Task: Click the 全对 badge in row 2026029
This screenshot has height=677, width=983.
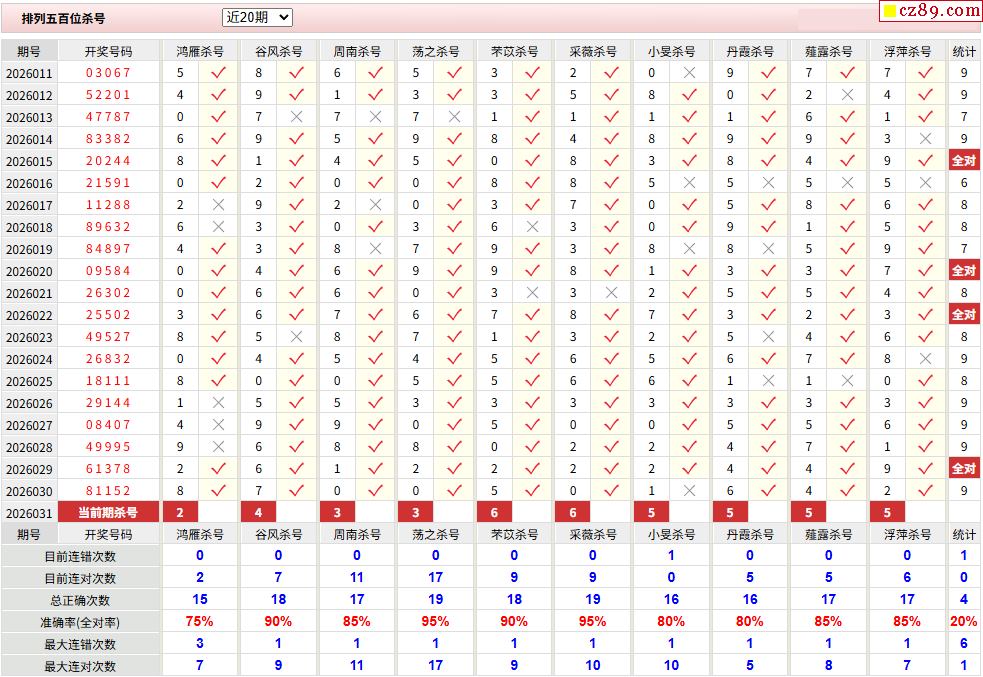Action: (964, 469)
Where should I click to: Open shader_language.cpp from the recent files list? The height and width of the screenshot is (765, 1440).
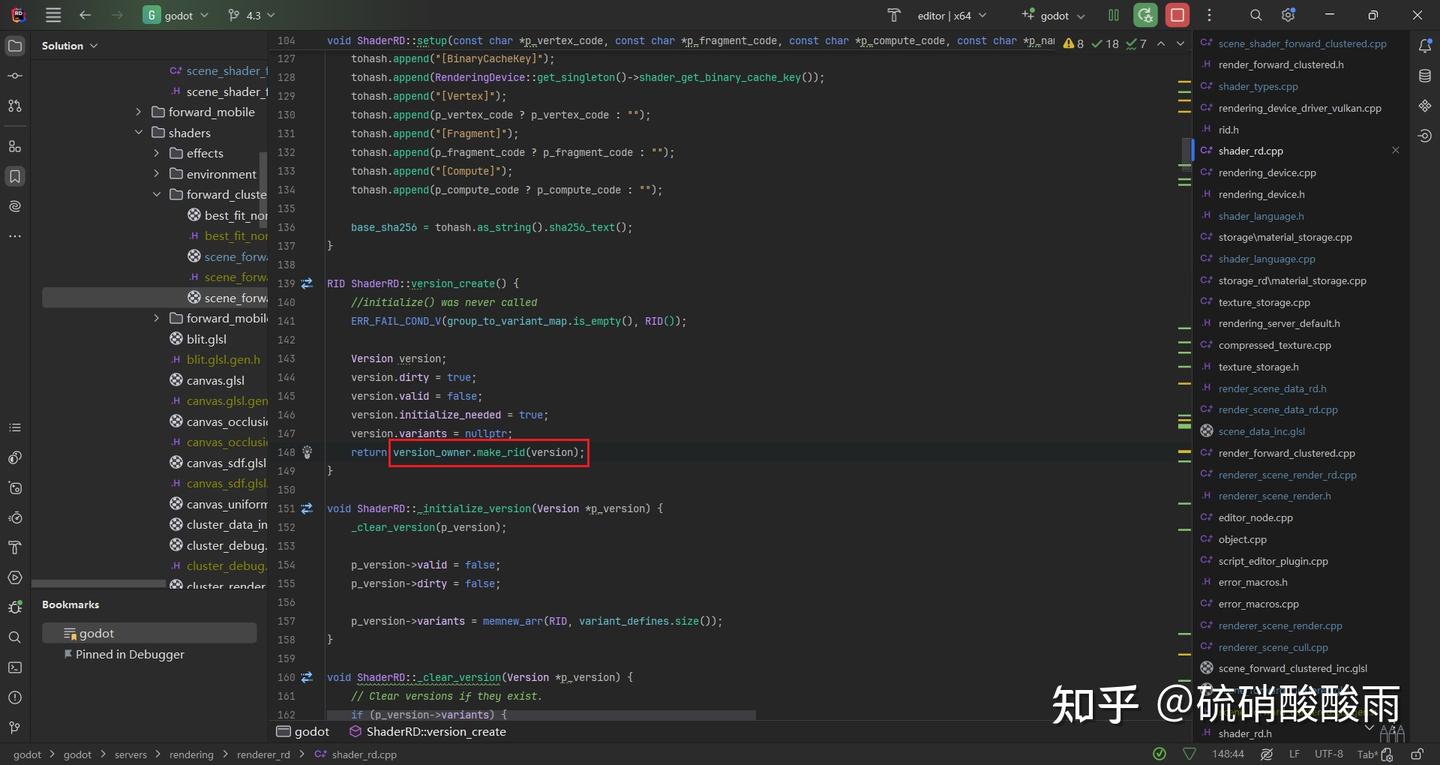pos(1267,258)
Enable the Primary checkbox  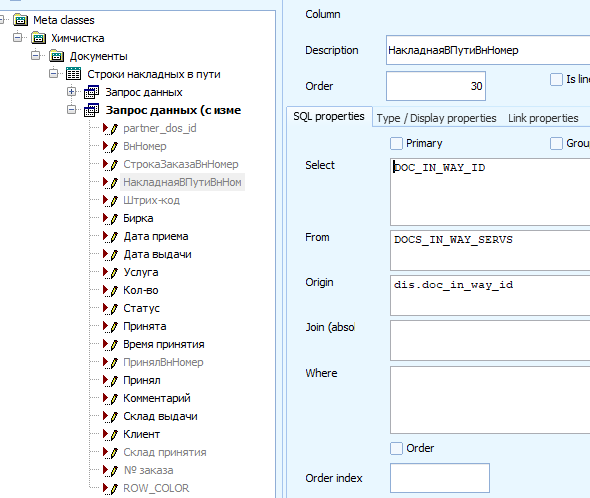(x=396, y=143)
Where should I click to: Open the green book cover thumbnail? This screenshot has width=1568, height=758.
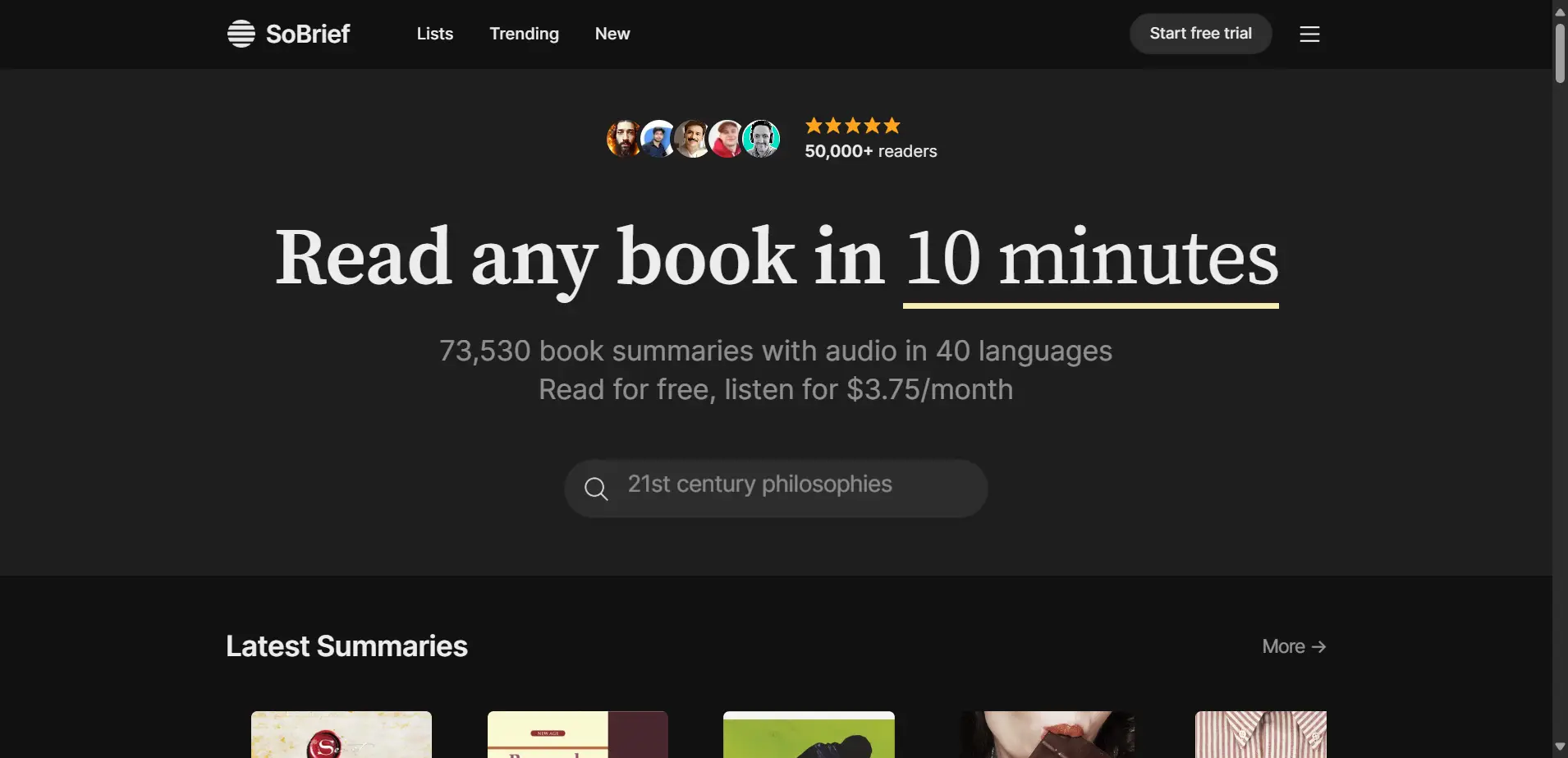pos(809,735)

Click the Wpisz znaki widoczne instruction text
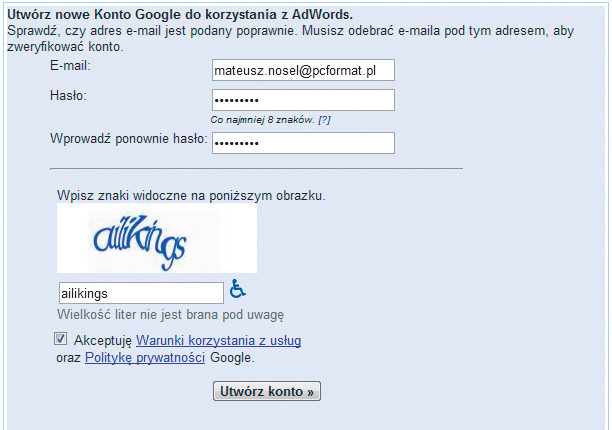191,195
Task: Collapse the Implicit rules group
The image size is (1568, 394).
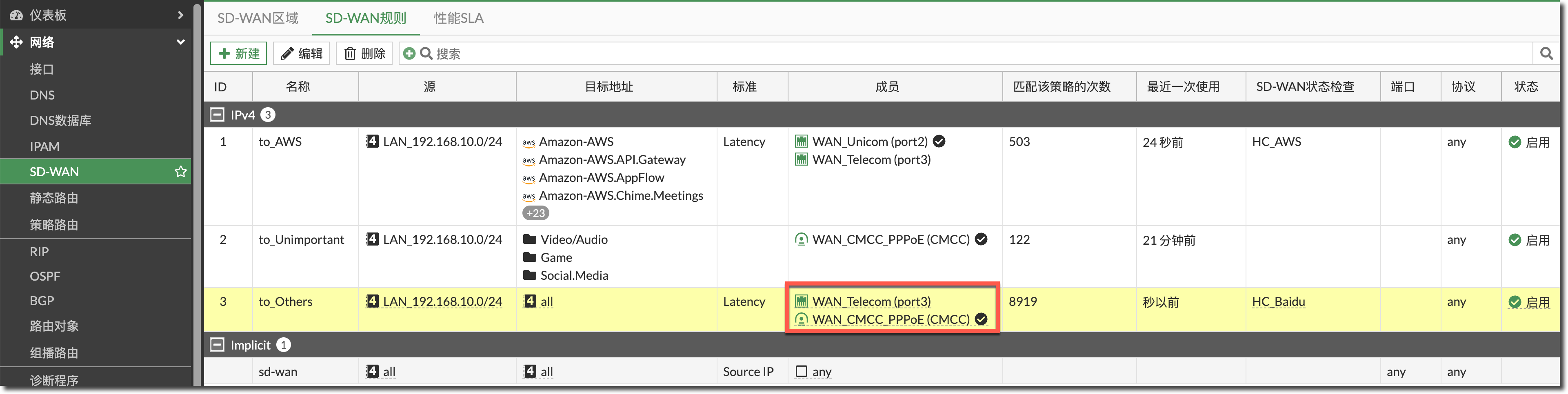Action: coord(217,345)
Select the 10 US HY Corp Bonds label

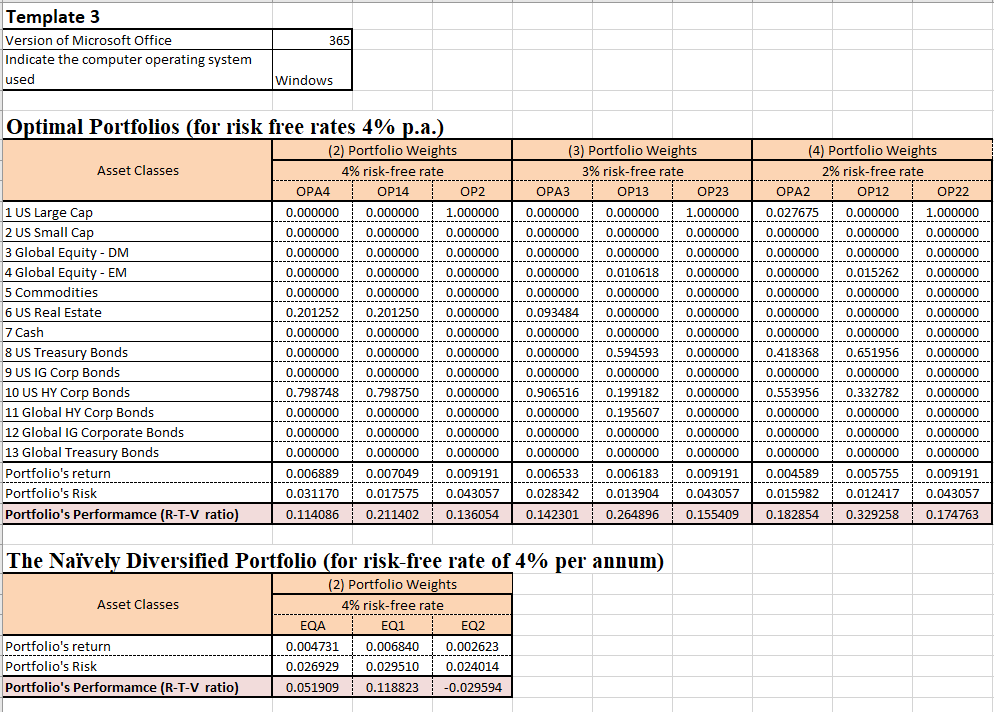tap(68, 392)
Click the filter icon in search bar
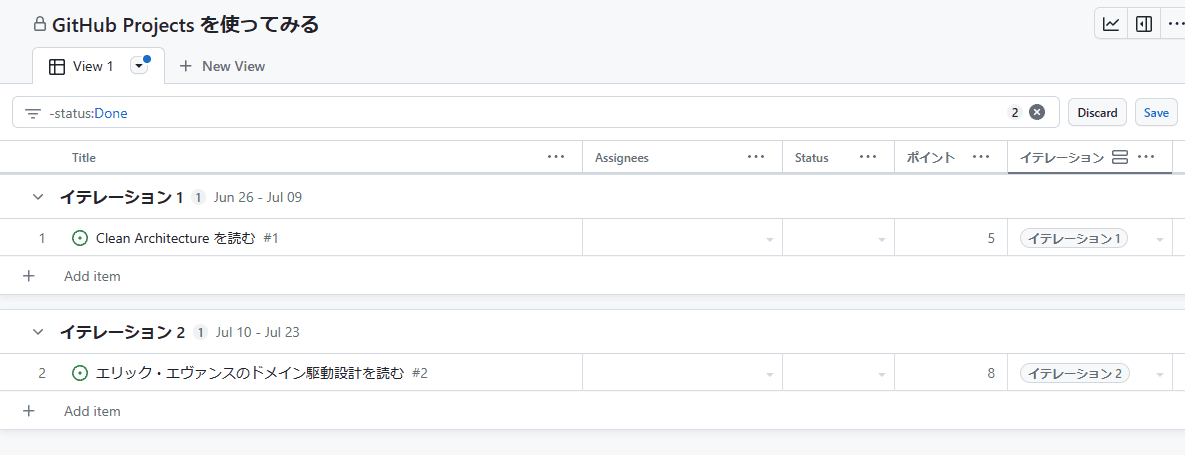The image size is (1185, 455). 33,113

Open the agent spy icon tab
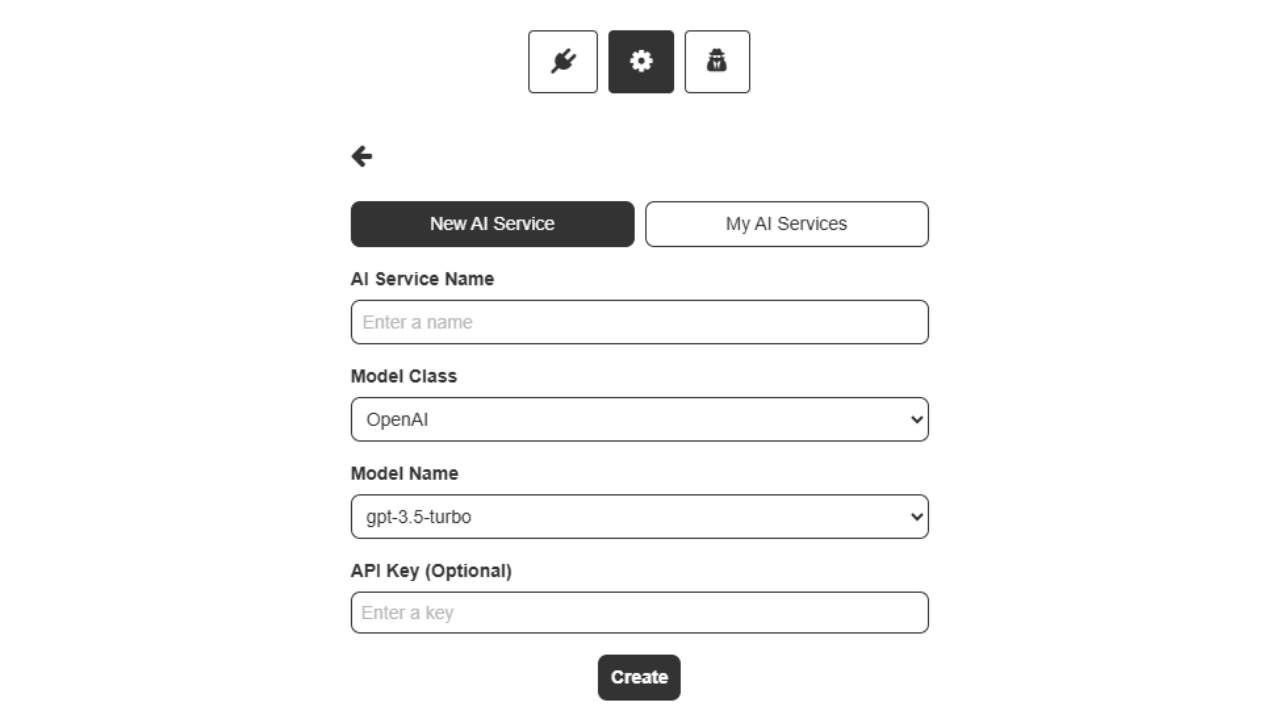tap(717, 62)
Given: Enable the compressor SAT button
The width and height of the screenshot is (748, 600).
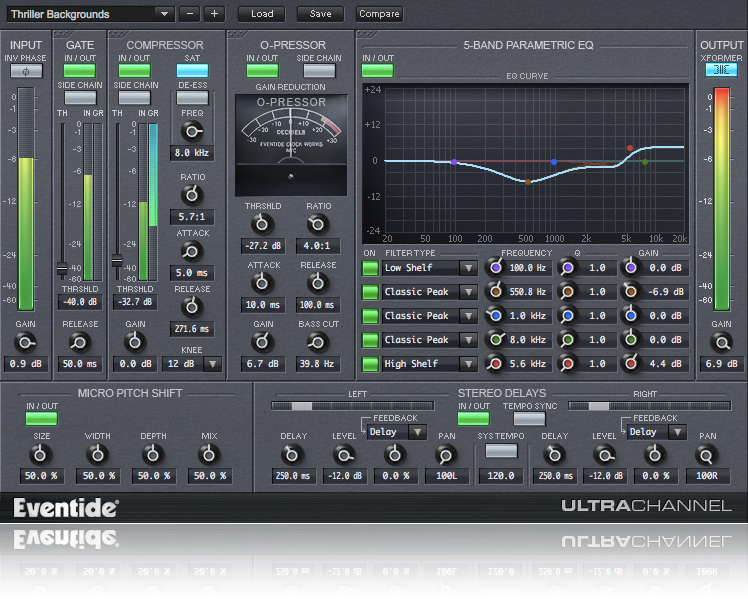Looking at the screenshot, I should coord(192,71).
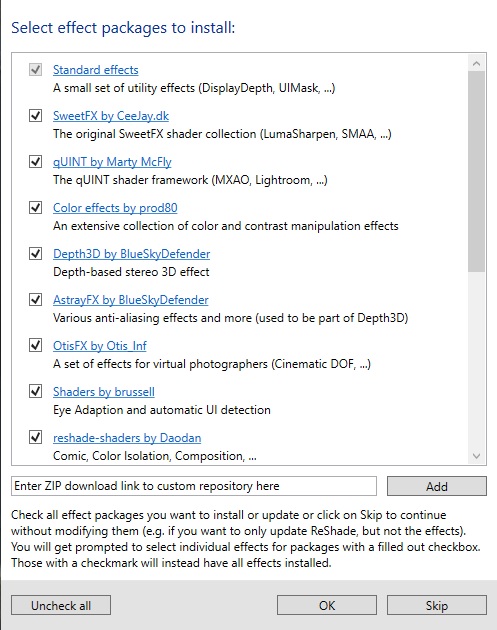Focus the ZIP download link input field
Screen dimensions: 497x630
tap(194, 486)
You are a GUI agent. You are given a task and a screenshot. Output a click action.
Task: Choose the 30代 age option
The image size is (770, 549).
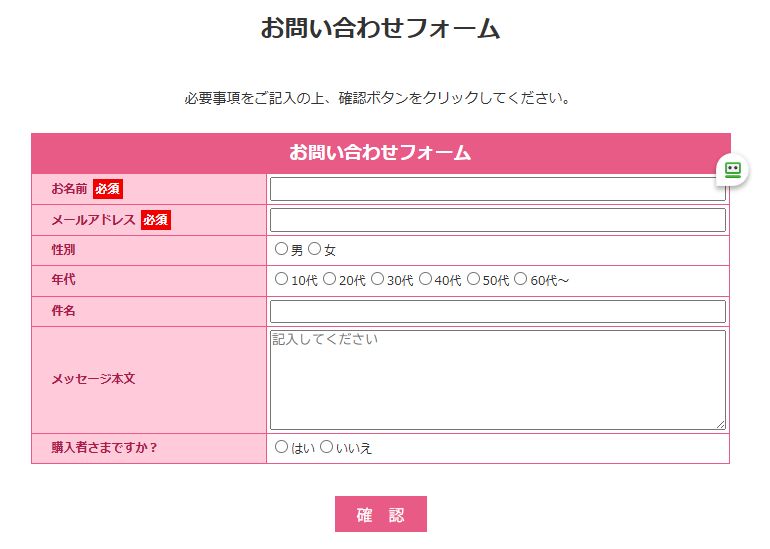coord(377,280)
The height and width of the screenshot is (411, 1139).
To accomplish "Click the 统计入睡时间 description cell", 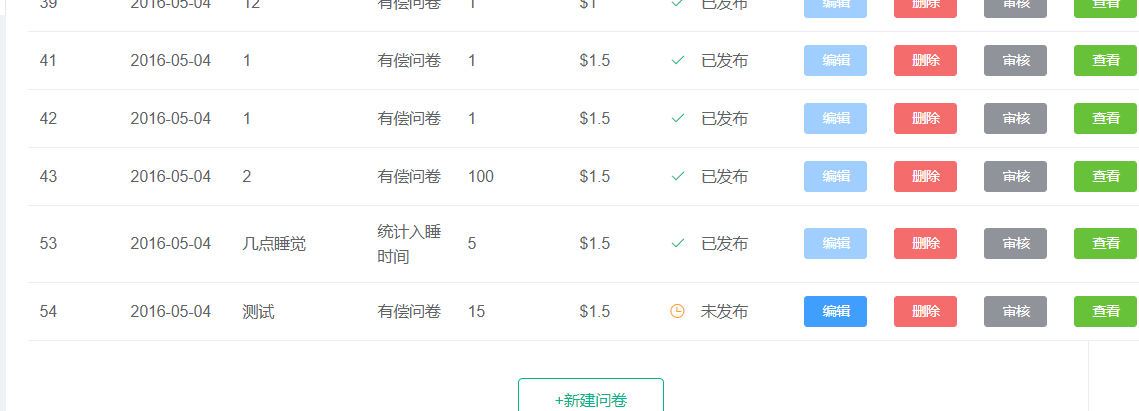I will point(409,244).
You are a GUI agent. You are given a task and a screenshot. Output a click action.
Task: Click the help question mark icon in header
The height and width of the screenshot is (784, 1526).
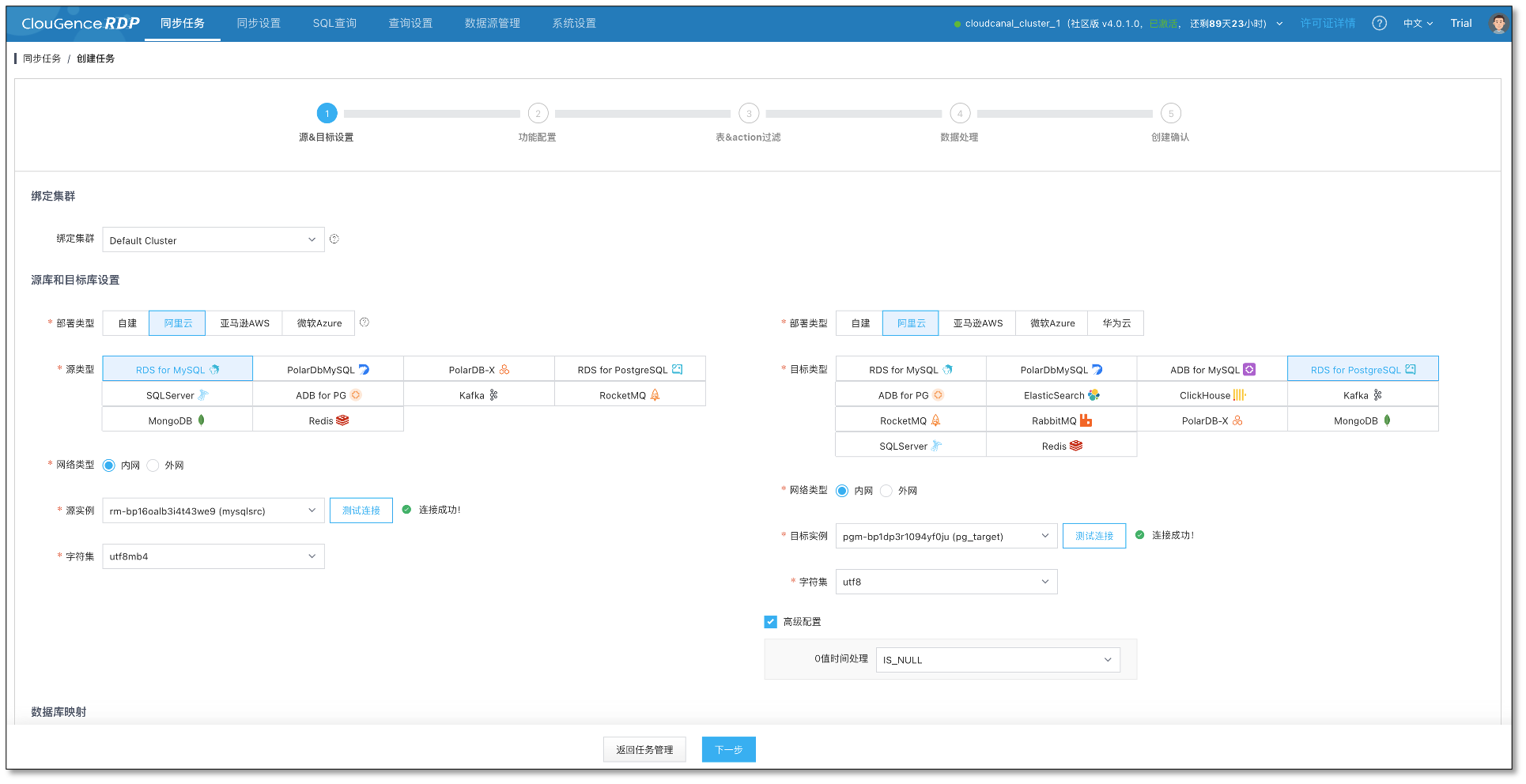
□ □ □
Repeat exactly, and only, the entries from the line with "Task: Collapse the Implicit rules group" through the line with "Given: Enable the compressor SAT button". Pictures are skipped.

_COMPLETED EXERCISE_:
Task: Collapse the Implicit rules group
The image size is (1568, 394).
Action: coord(217,345)
Select the 10 US HY Corp Bonds label

tap(68, 392)
Click the filter icon in search bar
The image size is (1185, 455). 33,113

Open the agent spy icon tab
tap(717, 62)
Given: Enable the compressor SAT button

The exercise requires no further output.